Com os vencimentos atrasados, muitas vezes alguns boleiros no dia das contendas, como pressão avisavam que não adentrariam no palco verde se não vissem a cor do boró. Fazendo figa para que logo se abrissem as janelinhas da bilheteria, o presidente esperava a entrada de alguns torcedores para pegar uns “caraminguás” e dar para os jogadores que se negavam a entrar em campo. Se o público fosse diminuto e uma verbinha não entrasse no caixa logo de cara, o plano B teria que ser posto em ação. Então, um piá do futebol amador faria a sua estreia no elenco profissional substituindo o boleiro grevista.

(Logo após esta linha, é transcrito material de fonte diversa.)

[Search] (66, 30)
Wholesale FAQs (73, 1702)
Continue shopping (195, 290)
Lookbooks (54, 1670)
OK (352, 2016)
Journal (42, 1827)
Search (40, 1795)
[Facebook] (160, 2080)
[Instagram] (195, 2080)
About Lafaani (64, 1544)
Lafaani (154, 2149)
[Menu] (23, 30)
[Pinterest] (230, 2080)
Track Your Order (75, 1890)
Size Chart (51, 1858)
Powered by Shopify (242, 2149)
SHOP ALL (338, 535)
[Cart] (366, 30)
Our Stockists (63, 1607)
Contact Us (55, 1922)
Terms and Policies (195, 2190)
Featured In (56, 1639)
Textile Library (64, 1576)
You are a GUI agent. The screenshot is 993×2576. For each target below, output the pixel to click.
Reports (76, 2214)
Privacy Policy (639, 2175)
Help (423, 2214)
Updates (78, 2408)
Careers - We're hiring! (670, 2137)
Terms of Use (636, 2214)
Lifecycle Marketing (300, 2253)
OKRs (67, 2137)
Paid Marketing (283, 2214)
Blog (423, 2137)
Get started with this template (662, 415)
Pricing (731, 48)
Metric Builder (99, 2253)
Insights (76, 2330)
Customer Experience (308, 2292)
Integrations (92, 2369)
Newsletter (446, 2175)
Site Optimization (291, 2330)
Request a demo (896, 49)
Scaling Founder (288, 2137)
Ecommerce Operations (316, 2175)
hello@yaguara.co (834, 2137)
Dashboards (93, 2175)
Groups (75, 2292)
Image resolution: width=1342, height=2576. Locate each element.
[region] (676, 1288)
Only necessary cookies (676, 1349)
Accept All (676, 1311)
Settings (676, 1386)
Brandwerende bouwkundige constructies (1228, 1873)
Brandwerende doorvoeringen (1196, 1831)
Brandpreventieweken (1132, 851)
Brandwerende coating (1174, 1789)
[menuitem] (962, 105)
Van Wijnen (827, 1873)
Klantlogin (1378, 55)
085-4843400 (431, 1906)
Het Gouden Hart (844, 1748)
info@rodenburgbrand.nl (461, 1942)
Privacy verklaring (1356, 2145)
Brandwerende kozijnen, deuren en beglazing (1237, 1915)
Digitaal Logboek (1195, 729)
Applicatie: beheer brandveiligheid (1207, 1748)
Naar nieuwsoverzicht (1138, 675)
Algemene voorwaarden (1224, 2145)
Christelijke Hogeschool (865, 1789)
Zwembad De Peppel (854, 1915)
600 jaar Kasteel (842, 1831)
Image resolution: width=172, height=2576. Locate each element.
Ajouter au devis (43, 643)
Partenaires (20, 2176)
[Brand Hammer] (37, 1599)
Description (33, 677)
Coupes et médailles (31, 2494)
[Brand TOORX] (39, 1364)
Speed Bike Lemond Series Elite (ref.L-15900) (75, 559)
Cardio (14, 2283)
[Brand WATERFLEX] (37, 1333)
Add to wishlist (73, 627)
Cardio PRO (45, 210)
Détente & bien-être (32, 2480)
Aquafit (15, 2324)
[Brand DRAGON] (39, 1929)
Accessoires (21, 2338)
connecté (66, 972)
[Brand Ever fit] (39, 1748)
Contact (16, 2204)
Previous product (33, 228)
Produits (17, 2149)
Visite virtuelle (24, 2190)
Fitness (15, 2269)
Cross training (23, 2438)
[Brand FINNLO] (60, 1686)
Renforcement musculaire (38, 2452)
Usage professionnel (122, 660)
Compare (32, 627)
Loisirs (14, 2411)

Entre tantos malabarismos feitos para manter o esquadrão Azul e Amarelo litigando e chamar a torcida à campo, no domingo, embaixo das arquibancadas, um dos poucos colaboradores fiéis ao timoneiro-presidente, assava uma enorme costela que seria sorteada entre os torcedores pagadores de ingresso. Além da peleja dentro do gramado, travava-se outra entre os torcedores, pois a expectativa era enorme pelo sorteio da enorme costela no intervalo entre a primeira e segunda metade. Os jogadores já sabiam, que mesmo triunfando ou sendo derrotados, lá na cozinha da concentração, no jantar degustariam a já mencionada costela. Mas como eles sabiam que comeriam aquela gostosa costela? Não era para ela ser sorteada entre os torcedores pagadores de ingresso? Era nada! Nunca se viu um torcedor levando aquela enorme costela para casa, pois na hora do sorteio um cambalacho era feito. Com uma cambuca cheio de “papeizinhos”, todos eles com a mesma numeração, o ganhador, antes mesmo da costela ser posta no fogo, já sabia que seria o sorteado. O sorteio sempre era direcionado para uma pessoa aliada com o diretor manda-chuva. O ganhador já sabia, não levaria aquela carne para casa, pois ela estava destinada para os jogadores que após a degustação na boca da noite, receberiam uma mixaria de vale para poderem pagar o ingresso e adentrarem nas tradicionais tardes/noites dançantes do Clube 25 de Julho.

Texto publicado no Jornal Caiçara em 14/10/2022.